## Input data

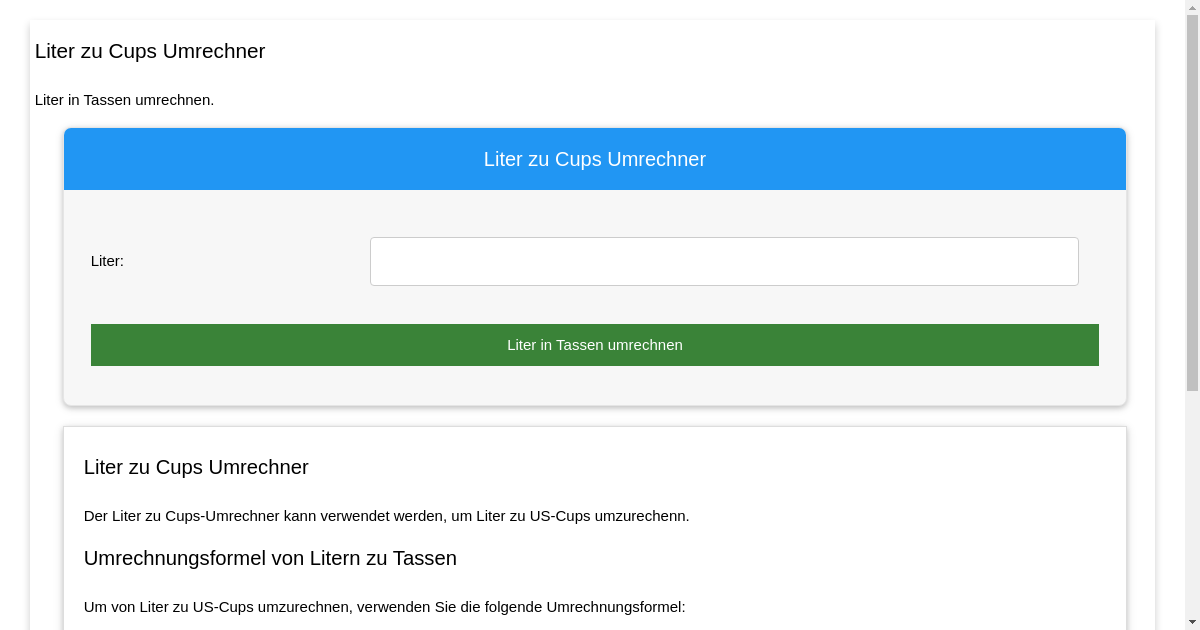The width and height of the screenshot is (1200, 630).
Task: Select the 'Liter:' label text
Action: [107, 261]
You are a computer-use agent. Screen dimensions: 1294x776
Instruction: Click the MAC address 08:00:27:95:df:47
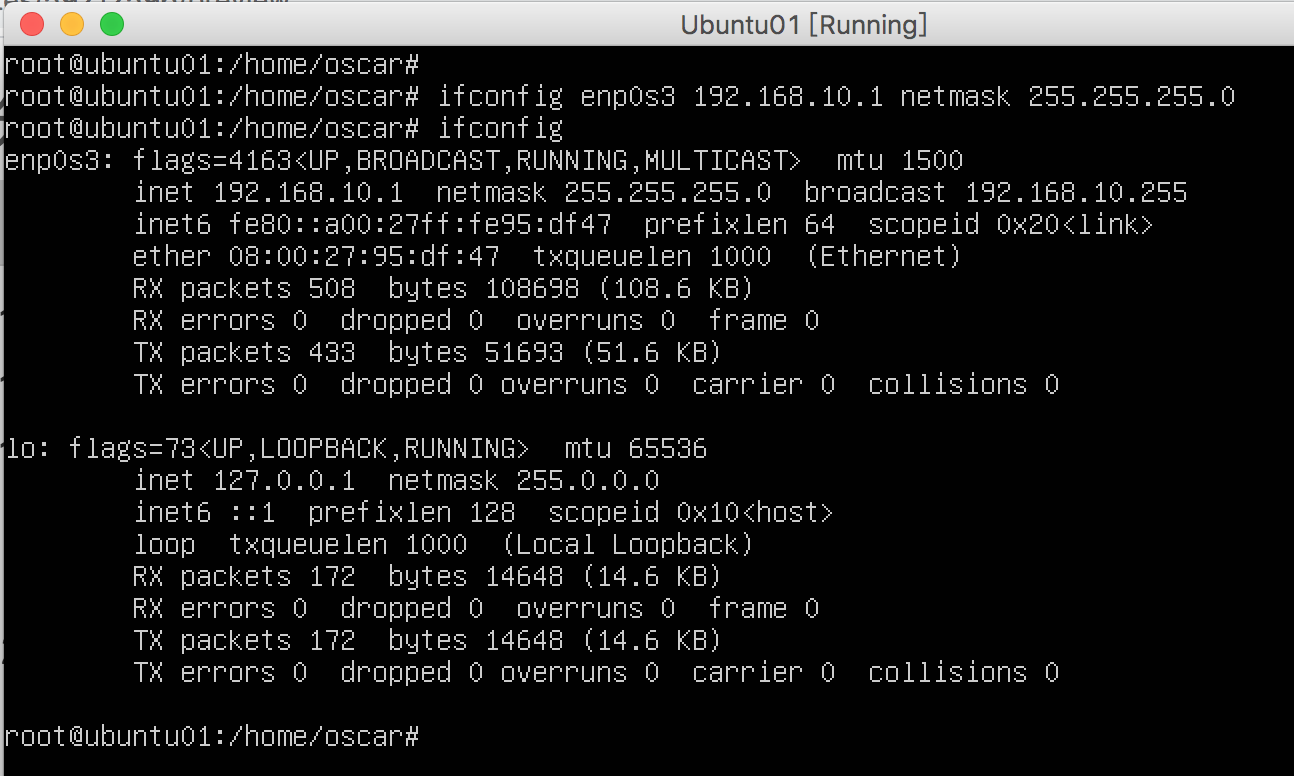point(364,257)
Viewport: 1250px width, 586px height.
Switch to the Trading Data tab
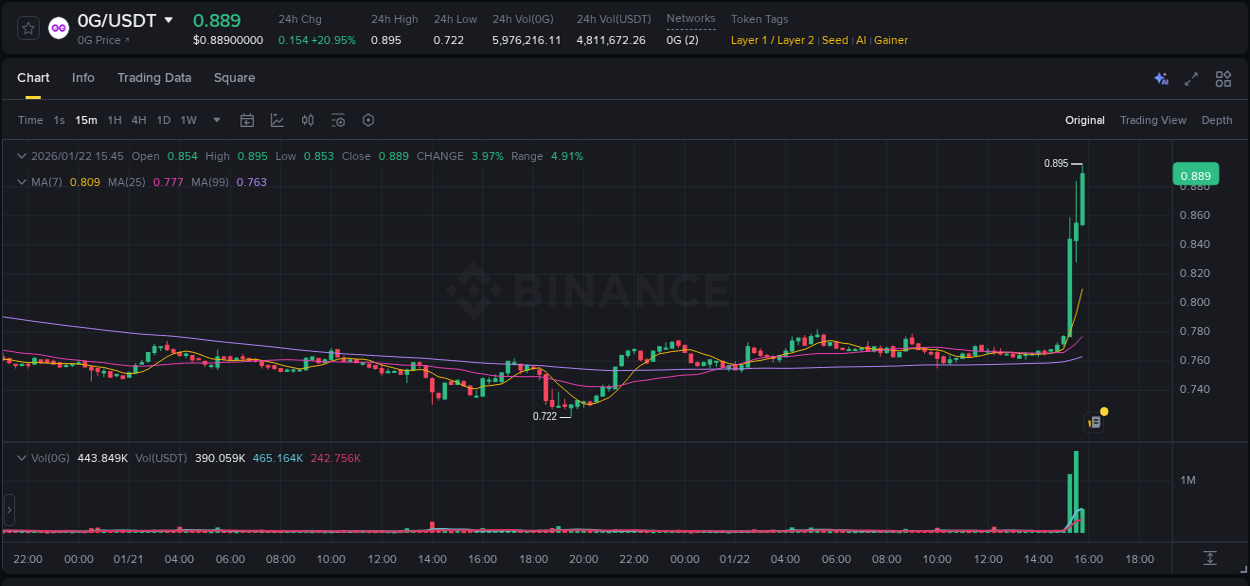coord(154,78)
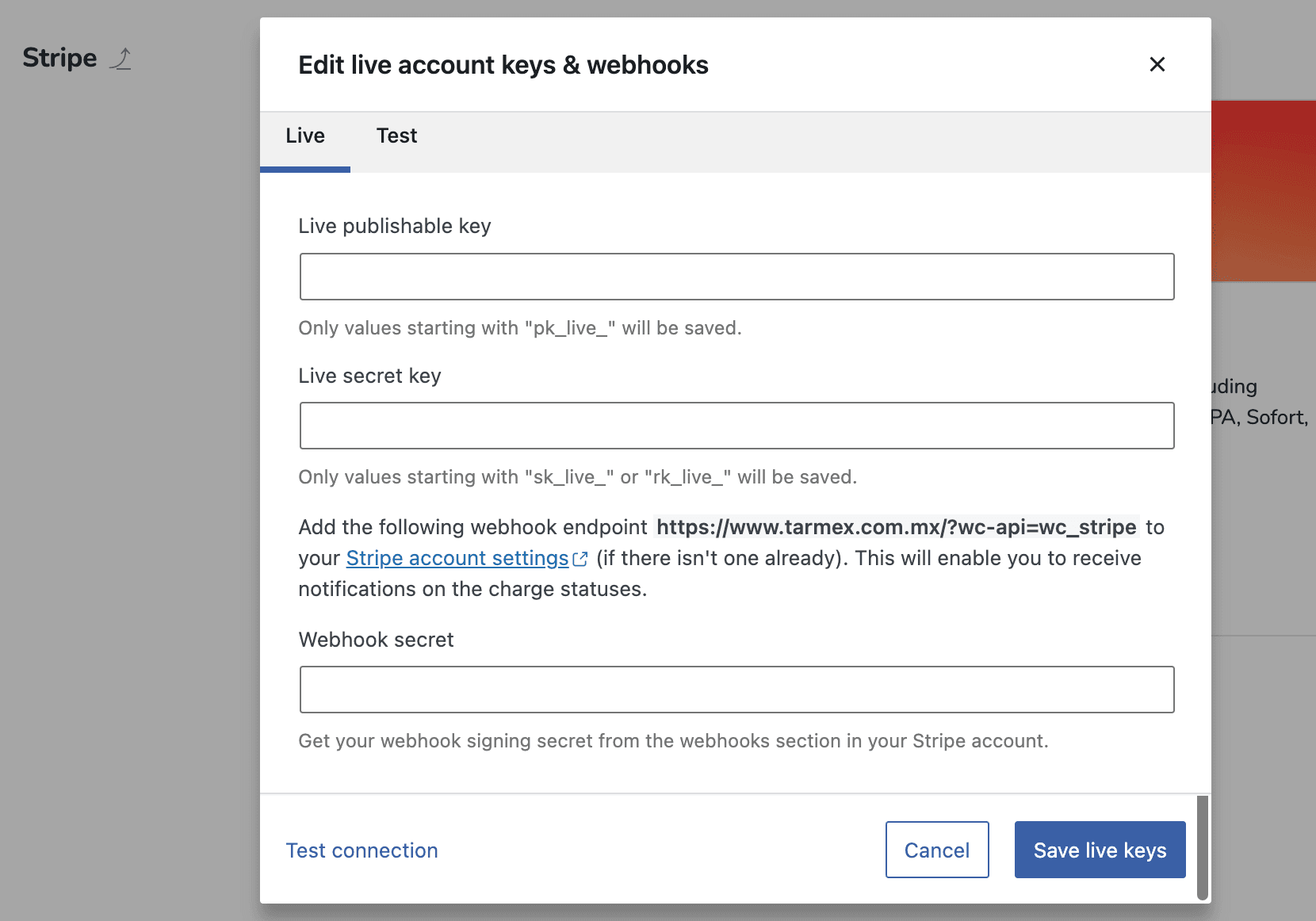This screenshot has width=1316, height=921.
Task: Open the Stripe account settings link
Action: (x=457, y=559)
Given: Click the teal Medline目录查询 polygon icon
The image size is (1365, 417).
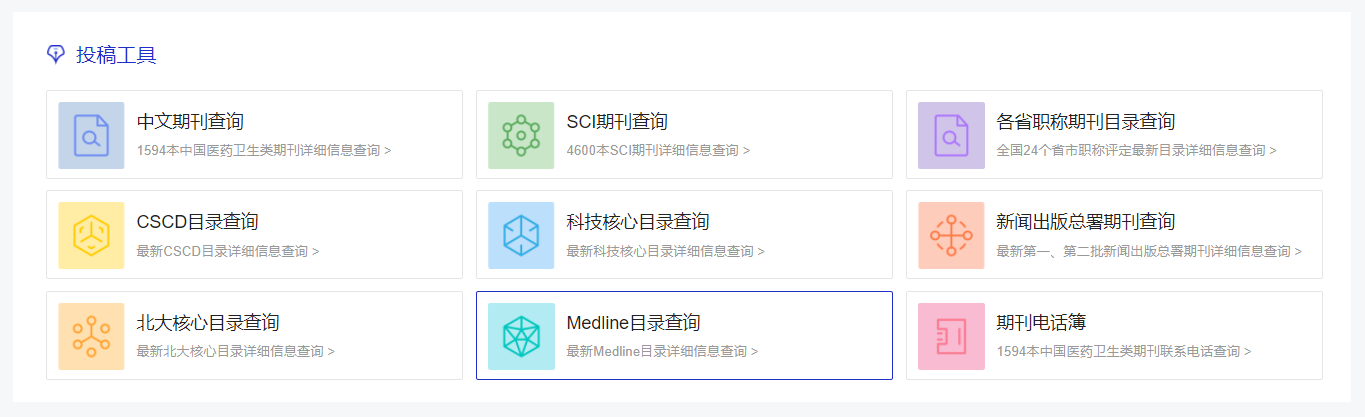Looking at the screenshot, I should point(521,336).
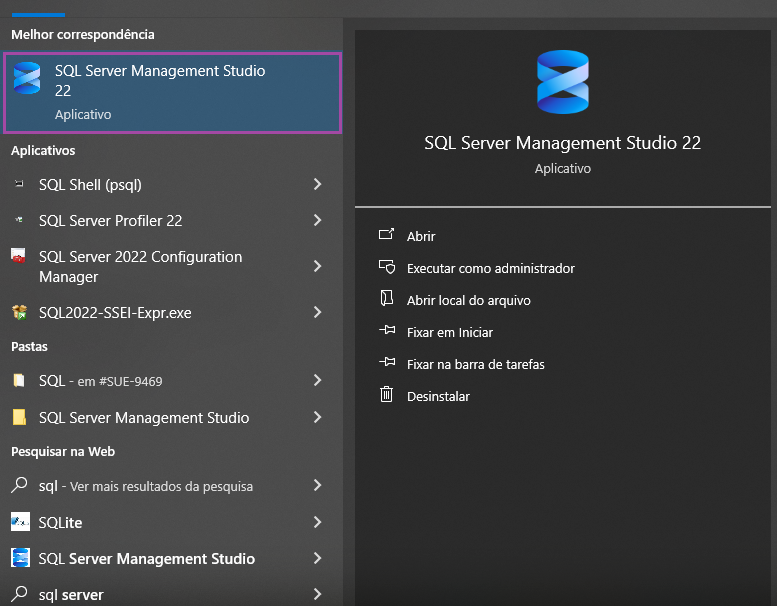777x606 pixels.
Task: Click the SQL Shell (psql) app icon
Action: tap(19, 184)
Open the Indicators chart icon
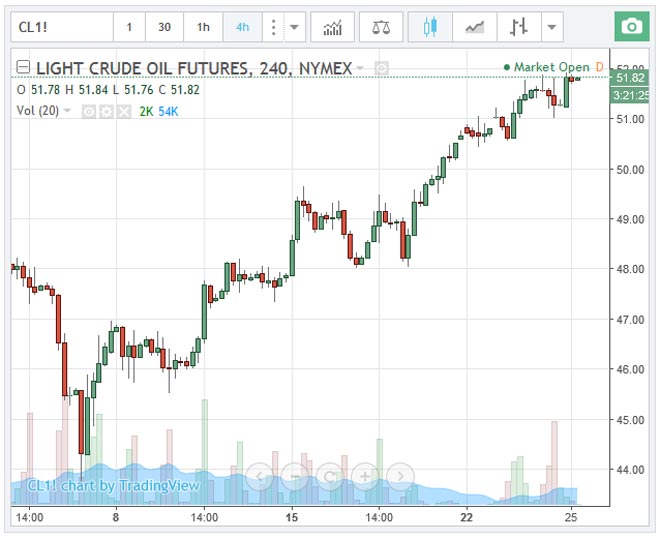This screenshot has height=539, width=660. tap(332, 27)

## Problem description
Copy all of the lines above word for word, omitting the pictures.

## Task output
The width and height of the screenshot is (1200, 630).
Task: Select the 'Liter:' label text
Action: [107, 261]
You are a computer-use agent. Screen dimensions: 1294x776
Instruction: Click the MAC address 08:00:27:95:df:47
point(364,257)
Viewport: 1250px width, 586px height.
Switch to the Trading Data tab
coord(154,78)
This screenshot has width=1316, height=921.
Task: Open the Stripe account settings link
Action: (x=457, y=559)
Given: Click the teal Medline目录查询 polygon icon
The image size is (1365, 417).
Looking at the screenshot, I should point(521,336).
777x606 pixels.
Task: Click the SQL Shell (psql) app icon
Action: tap(19, 184)
Open the Indicators chart icon
This screenshot has height=539, width=660. tap(332, 27)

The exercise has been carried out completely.